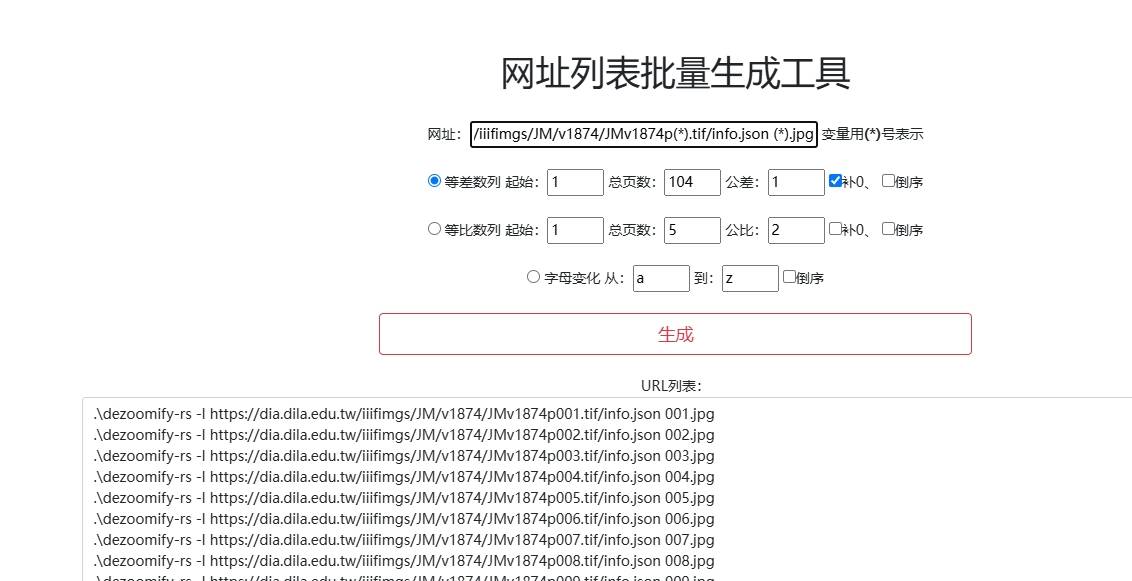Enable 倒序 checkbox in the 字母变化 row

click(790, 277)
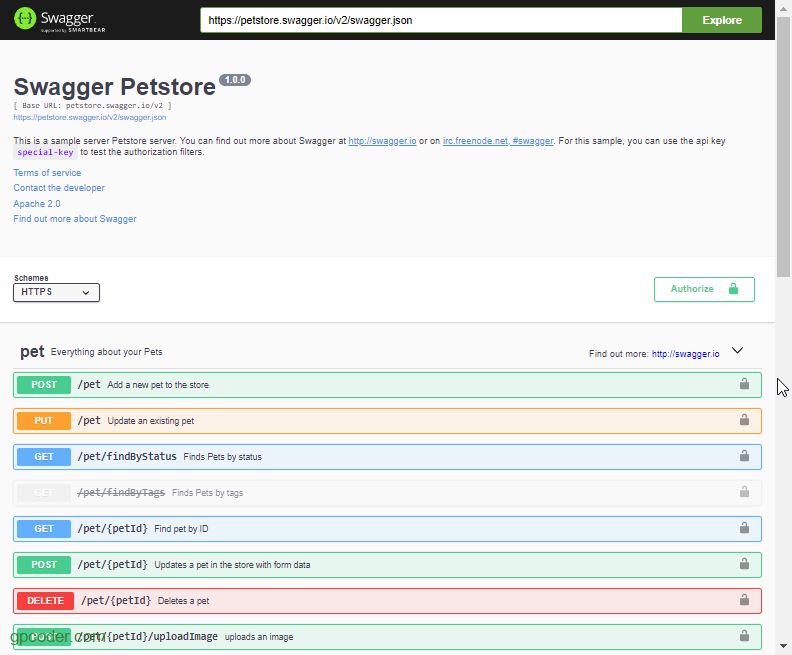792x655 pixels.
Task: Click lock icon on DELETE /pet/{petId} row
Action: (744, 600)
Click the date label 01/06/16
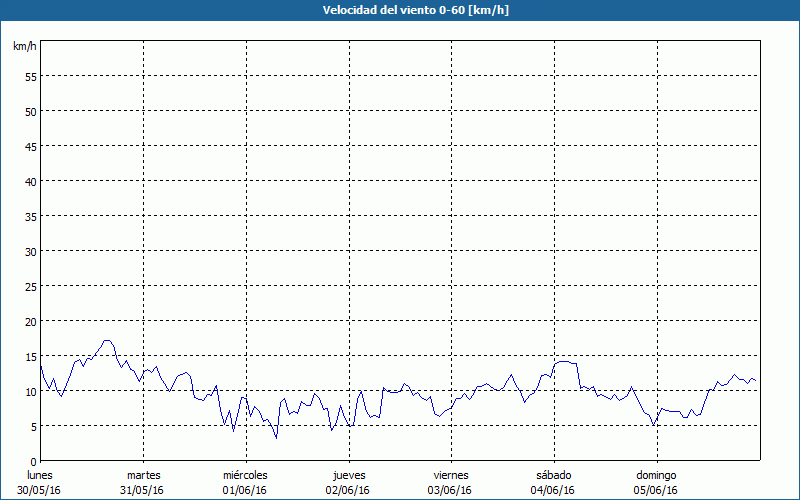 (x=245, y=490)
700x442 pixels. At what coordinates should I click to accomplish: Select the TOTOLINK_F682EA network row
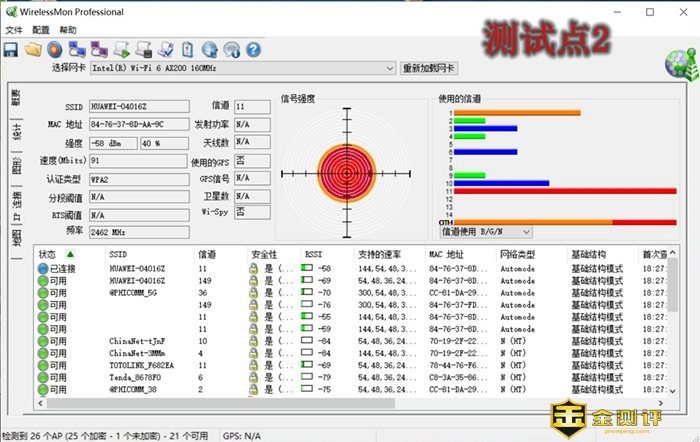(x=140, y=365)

################

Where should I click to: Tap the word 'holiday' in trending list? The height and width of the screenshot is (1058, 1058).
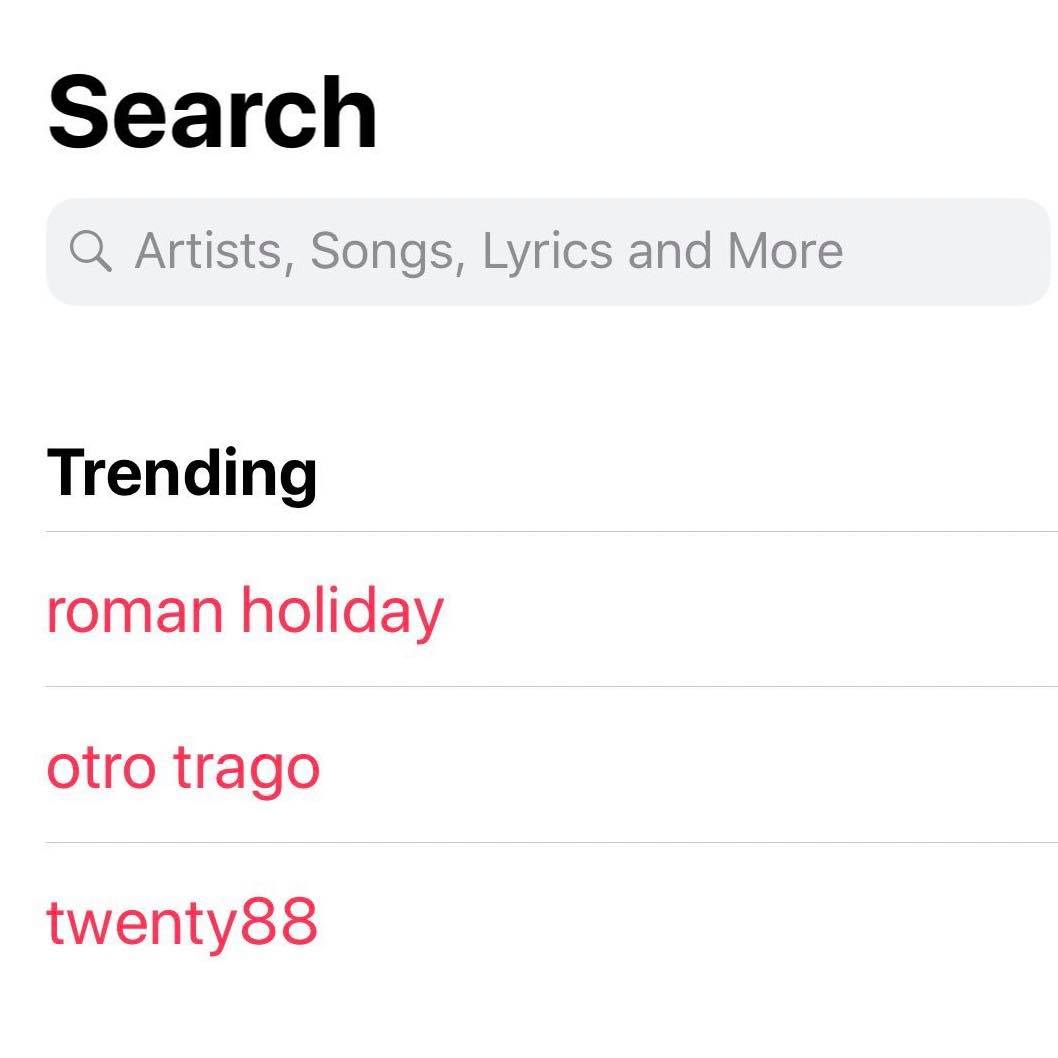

################

Repeat the records from the line with "Enable 倒序 checkbox in the 字母变化 row" to the line with "(x=140, y=365)", both ends included, word for word. Leave the pictures out of your answer.

Enable 倒序 checkbox in the 字母变化 row

click(790, 277)
792x655 pixels.
Task: Click lock icon on DELETE /pet/{petId} row
Action: (744, 600)
Click the date label 01/06/16
 (x=245, y=490)
700x442 pixels. At what coordinates should I click to accomplish: Select the TOTOLINK_F682EA network row
(x=140, y=365)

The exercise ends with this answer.